Christopher I. Byrnes
Department of Electrical and Computer Engineering
Washington University
St Louis, Missouri, USA
The moment problem as formulated by Krein and Nudel’man is a beautiful generalization
of several important classical moment problems, including the power moment problem,
the trigonometric moment problem and the moment problem arising in Nevanlinna-Pick
interpolation. Motivated by classical applications and examples, in both finite and infinite
dimensions, we recently formulated a new version of this problem that we call the moment
problem for positive rational measures. The formulation reflects the importance of rational
functions in signals, systems and control, where there have been applications to circuit
theory, model reduction, time-optimal control, robust control, signal processing, spectral
estimation, stochastic realization theory and the use of the moments of a probability density.

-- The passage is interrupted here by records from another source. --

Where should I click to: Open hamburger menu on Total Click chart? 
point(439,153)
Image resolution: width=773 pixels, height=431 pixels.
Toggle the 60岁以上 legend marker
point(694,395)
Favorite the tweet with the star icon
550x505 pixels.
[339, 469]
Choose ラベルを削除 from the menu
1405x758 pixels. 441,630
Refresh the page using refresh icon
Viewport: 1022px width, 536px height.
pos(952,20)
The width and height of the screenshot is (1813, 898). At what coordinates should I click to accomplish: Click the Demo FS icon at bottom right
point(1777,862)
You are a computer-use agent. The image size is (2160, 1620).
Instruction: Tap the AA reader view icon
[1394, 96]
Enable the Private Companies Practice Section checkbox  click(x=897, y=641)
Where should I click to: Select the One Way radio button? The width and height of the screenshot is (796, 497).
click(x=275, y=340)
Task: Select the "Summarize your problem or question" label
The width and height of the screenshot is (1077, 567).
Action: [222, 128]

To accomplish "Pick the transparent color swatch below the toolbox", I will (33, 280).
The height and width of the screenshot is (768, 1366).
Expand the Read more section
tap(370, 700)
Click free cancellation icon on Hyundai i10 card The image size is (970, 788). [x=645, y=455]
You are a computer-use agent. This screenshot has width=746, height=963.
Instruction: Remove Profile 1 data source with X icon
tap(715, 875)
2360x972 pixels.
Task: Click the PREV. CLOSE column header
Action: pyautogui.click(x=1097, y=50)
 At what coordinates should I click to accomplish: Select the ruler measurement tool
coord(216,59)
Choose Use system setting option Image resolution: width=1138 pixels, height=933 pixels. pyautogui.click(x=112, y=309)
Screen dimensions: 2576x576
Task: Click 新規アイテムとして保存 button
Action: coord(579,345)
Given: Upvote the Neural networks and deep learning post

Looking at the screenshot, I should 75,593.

While the rational version of the problem is decidedly nonlinear, the basic tools still
rely on convexity. In this talk, we present a solution to this problem that combines basic
analysis and topology in Euclidean space with a nonlinear convex optimization problem
that generalizes the maximum entropy approach used in several classical special cases.
Short biography:
Chris Byrnes has made fundamental contributions to the application of mathematics to
engineering, particularly to the areas of systems, signals and control. The author of about
250 technical papers and books, he and A. Isidori received the IEEE George Axelby Best
Paper Award for their work on output regulation for nonlinear control systems in 1991. In
1993, they shared the IFAC Automatica Best Paper Prize for a paper in which they solved
a longstanding problem on the control of a rigid body model of a satellite in an actuator
failure mode. In 2003, T. T. Georgiou, A. Lindquist and Chris shared the IEEE George
Axelby Best Paper Award for work applying these methods to Nevanlinna-Pick
interpolation. In 2005, he was awarded the Reid prize from SIAM for his contributions to
Control Theory and Differential Equations. He was named the 2008 Hendrik Bode Prize
Lecturer by the IEEE and will hold the Giovanni Prodi Chair in Nonlinear Analysis at the
University of Wuerzburg in 2009. He is a Fellow of the IEEE and a Foreign Member of
the Royal Swedish Academy of Engineering Sciences. His current interests include the
application of dynamics and topology to nonequilibrium problems in control, particularly
the behavior of periodic steady state response for nonlinear control systems.